__EXTRAIT FOURNI__.
╭──

Les boboshantis : qui sont-ils réellement ?

Depuis quelques années, les boboshantis, également appelés « bobo dreads » ou tout simplement « bobos », occupent le devant de la scène reggae/ rasta puisque les principaux talents de la musique jamaïcaine actuelle –– Sizzla, Capleton, Anthony B etc. –– se revendiquent de cette mouvance religieuse. Suite aux multiples accusations d’homophobie, de sexisme ou de racisme anti-blanc lancées contre les chanteurs précités par certains médias, les boboshantis souffrent toutefois d’une mauvaise réputation et sont souvent catalogués comme extrémistes. Mais qui sont-ils réellement? D’où viennent-ils ? La confrérie boboshanti est-elle exclusivement composée de rastas radicaux ou est-ce un pur fantasme ? Pour répondre à ces interrogations je me suis rendu dans leur camp surnommé Bobo Hill et situé à Bull Bay, à une quinzaine de kilomètres de Kingston en Jamaïque.

Un ordre fondé en 1958

Loin des histoires effrayantes que j’avais pu entendre avant mon arrivée au camp, je fus accueilli à Bobo Hill plutôt fraternellement. Après m’être soumis à la procédure habituelle consistant à répondre à quelques questions sur ma venue, vider mes poches et exécuter une courte prière, le prêtre Allan Buckley m’invita à prendre place dans la librairie du camp où il me fit un bref historique de la communauté boboshanti : « l’Ethiopia Africa Black International Congress, également connu comme Boboshanti, est né le 1er mars 1958. Son fondateur est Prince Emmanuel Edwards. Á cette époque, le quartier général des bobos était situé à Kingston, dans le bidonville de Back O’ Wall, devenu Tivoli Gardens, mais suite aux pressions du gouvernement, nous avons dû changer souvent d’endroit. Nous avons été délogés successivement de Back O’ Wall, de Ackee Walk, de Harris Street, de Eight Street, puis de Ninth Street pour finalement établir notre camp ici à Bull Bay en 1970 .»

╰──

__OBJECTIFS__.
• A. D'après le texte sur les boboshantis, pourquoi ceux-ci souffrent-ils d'une mauvaise réputation ? Répondez en une à trois phrases.
• B. Poursuivez le texte sur les boboshantis à partir de sa dernière phrase.

__EXTRAIT DE LA SOURCE__.

╭──

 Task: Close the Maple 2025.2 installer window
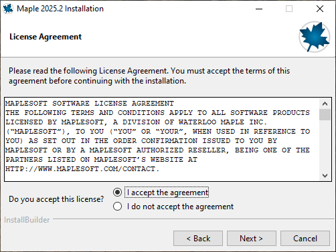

╰──

__RÉPONSES PROPOSÉES__.
• A. Certains médias ont lancé de multiples accusations d'homophobie, de sexisme ou de racisme anti-blanc contre les chanteurs qui se revendiquent de cette mouvance, tels Sizzla, Capleton ou Anthony B. Pour cette raison, les boboshantis sont souvent catalogués comme extrémistes.

• B.
La Trinité

La spiritualité des bobos s’appuie sur la puissance de la Trinité : Marcus Garvey (1987-1940) est le prophète, Prince Emmanuel (vers 1915-1994), le grand prêtre, et l’ancien empereur d’Éthiopie Haïlé Sélassié Ier, le roi des rois, c’est-à-dire Dieu (Jah dans le jargon rasta).

Prince Emmanuel Edwards

Prince Emmanuel serait « apparu » en 1915 dans la paroisse de Saint Elizabeth en Jamaïque. Selon ses dires, il aurait été conçu sans père, ni mère, et aurait été envoyé sur terre afin de libérer les Noirs, les véritables Israélites, du joug de l’homme blanc. Pour ce faire, il créa l’EABIC, une confrérie rasta dont les règles de vie sont assez strictes et qui est structurée autour de la notion de suprématie noire.

Suprématie noire

« Qu’est-ce que la suprématie noire ? » demandais-je au prêtre Allan Buckley lors de notre entretien. « L’expression suprématie noire signifie que Dieu est noir, que nous glorifions l’homme noir et que nous sommes pour le rapatriement sur la terre promise africaine de tous les Noirs déportés durant l’esclavage » me répondit-il. Il ajouta : « nous prônons la suprématie noire, mais attention, nous ne diabolisons pas l’homme blanc ou toute autre race. Nous ne sommes pas racistes. Simplement, nous nous battons pour la liberté de l’homme noir qui a tant souffert et défendons les intérêts de notre peuple en premier lieu. Mais tout le monde est bienvenu chez nous, à condition d’accepter cette notion de suprématie noire. D’ailleurs, il y a même des Blancs parmi nous comme vous pouvez le constater.»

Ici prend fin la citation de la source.